1. Originally there were 1 billion numbers, and now 100,000 numbers have come in. It is necessary to quickly and accurately judge whether these 100,000 numbers are in the 1 billion number database?
Solution 1: Store 1 billion numbers in the database and perform database query. The accuracy is improved, but the speed will be slower.
Solution 2: Put 1 billion numbers into memory, such as Redis cache, here we calculate the memory size: 1 billion * 8 bytes = 8GB, through memory query, both accuracy and speed are available, but about 8gb The memory space is quite a waste of memory space.
2. Those who have been in contact with crawlers should have such a demand. There are thousands of websites that need crawlers. For a new website url, how do we judge whether we have already crawled this url?
The solution is still the above two, obviously, neither is very good.
3. Similarly, there is also the filtering of spam mailboxes.
Then for such a large data collection, how to accurately and quickly judge whether a certain data is in a large data collection without occupying memory, the filter came into being.

Bloom Filter

Bloom filter: A data structure (bitmap) consisting of a long string of binary vectors, which can be regarded as a binary array.

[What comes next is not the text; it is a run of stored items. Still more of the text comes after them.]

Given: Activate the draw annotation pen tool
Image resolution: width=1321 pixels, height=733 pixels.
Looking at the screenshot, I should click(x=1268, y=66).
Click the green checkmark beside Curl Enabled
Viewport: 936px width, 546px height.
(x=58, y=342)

Since it is binary, it stores either 0 or 1, but the initial default value is 0.

1. Add data
When adding an element key to the Bloom filter, we calculate a value through multiple hash functions, and then set the square where the value is located to 1.
2. How to judge whether it exists
Pass this new data through several custom hash functions above to calculate each value, and then check whether the corresponding places are all 1. If there is a situation that is not 1, then we can say that the new data must not present in this Bloom filter.
Conversely, if the value calculated by the hash function corresponds to 1, then we can definitely conclude: must this data exist in this Bloom filter?
The answer is no, because the results calculated by multiple different data through the hash function will be repeated, so there will be a certain position where other data is set to 1 through the hash function.
We can draw a conclusion:The Bloom filter can judge that a certain data must not exist, but it cannot judge that it must exist.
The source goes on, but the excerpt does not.